Does your cloud strategy need more management discipline?

Around for more than 15 years, Windward IT Solutions helps business consider and manage cloud services within the context of their entire IT infrastructure.
Written by Heather Clancy, Contributor

Like many other legacy IT solution providers that are adapting proactively to embrace cloud services, Windward IT Solutions underscores its ability to ensure that cloud-provisioned applications and capacity are well integrated into complex IT infrastructures. And, that they are managed accordingly.

"Cloud is just one part of the thing we do," said Sean McDermott, founder and CEO of the company, which is based in Herndon, Va. "We focus on expectations for service."

That requires making sure that cloud-delivered resources adhere to the same service levels and management processes that apply across a company's IT infrastructure. Windward categorizes these into three areas: IT Service Management, aka ITSM (which centers on holistic planning), Infrastructure Management (the whys and wherefores of deployment) and Operations Management (how everything runs in concert once it's in place).

That framework reaches back to Windward's roots in 1997, when it was founded to help companies manage next-generation IP networks. "Like now, people were excited about installing this technology, but most people hadn't thought about how to manage [these networks," McDermott said.

This is apparently resonating with plenty of companies: Windward's service automation and management engagements related to cloud adoption have increased dramatically since 2010 -- by approximately 800 percent year-over year, according to a company announcement from late June.

"IT service management and a developed service-centric IT strategy is arguably one of the most important points of entry to become involved with a company's cloud initiatives, as ITSM will be defining what the cloud means to the company for the future," said Rich Moraski, Windward's director of cloud automation, in a prepared statement. "With so many possible interpretations of 'cloud,' helping steer an organization and providing them with our wide range of real-world deployment experience will provide our clients with the greatest success and long-term benefit."

McDermott views cloud applications as another "tower" of service that will make up the next-generation data center, whether it happens to be delivered in a private deployment or via a public cloud service provider. "Things will become dynamically elastic," he said. "Cloud will be the underlying fabric of all data centers, allowing companies to seamless procure and provision new applications and services far more easily."

The challenge associated with this, he noted, is ensuring that notions of reliabilty and availability are upheld.

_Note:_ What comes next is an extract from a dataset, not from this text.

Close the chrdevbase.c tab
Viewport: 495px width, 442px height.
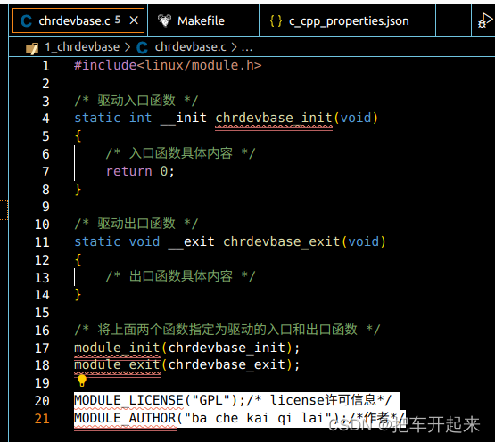point(134,20)
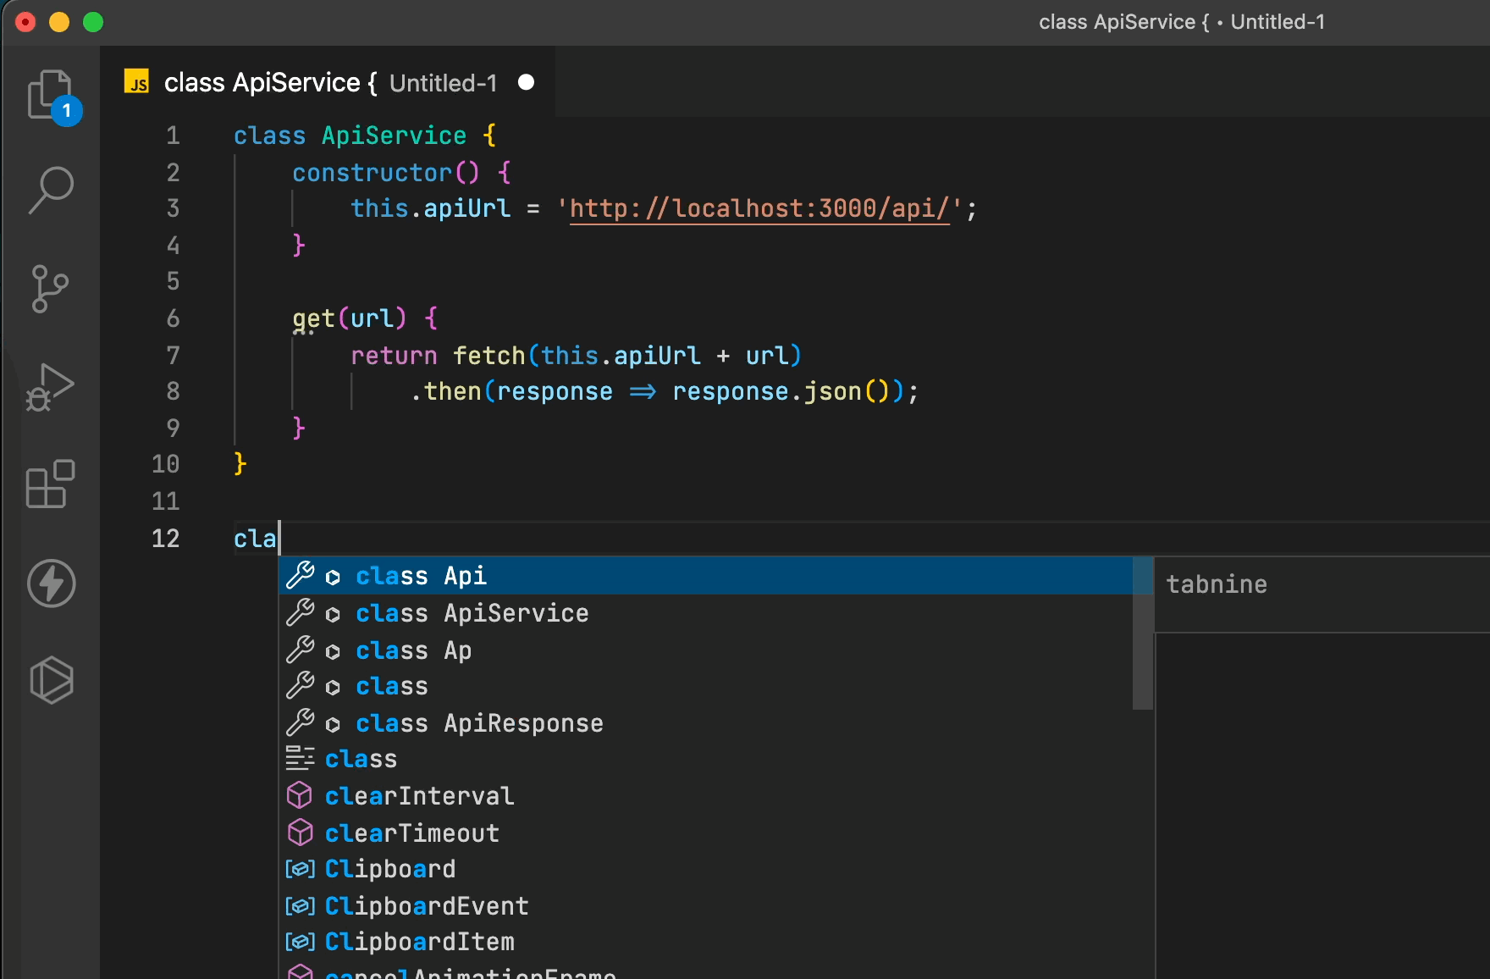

That can't happen if a cloud initiative is happening in isolation somewhere within a company, without the knowledge of IT operations.

I can't list out all the different management technologies that Windward supports, because the company makes it a point to be as agnostic as possible and it doesn't publicize them on its Web site. Its processes are product-independent, and it adds expertise according to the needs of specific engagements. That said, Windward constantly expands its technology partner ecosystem, McDermott said.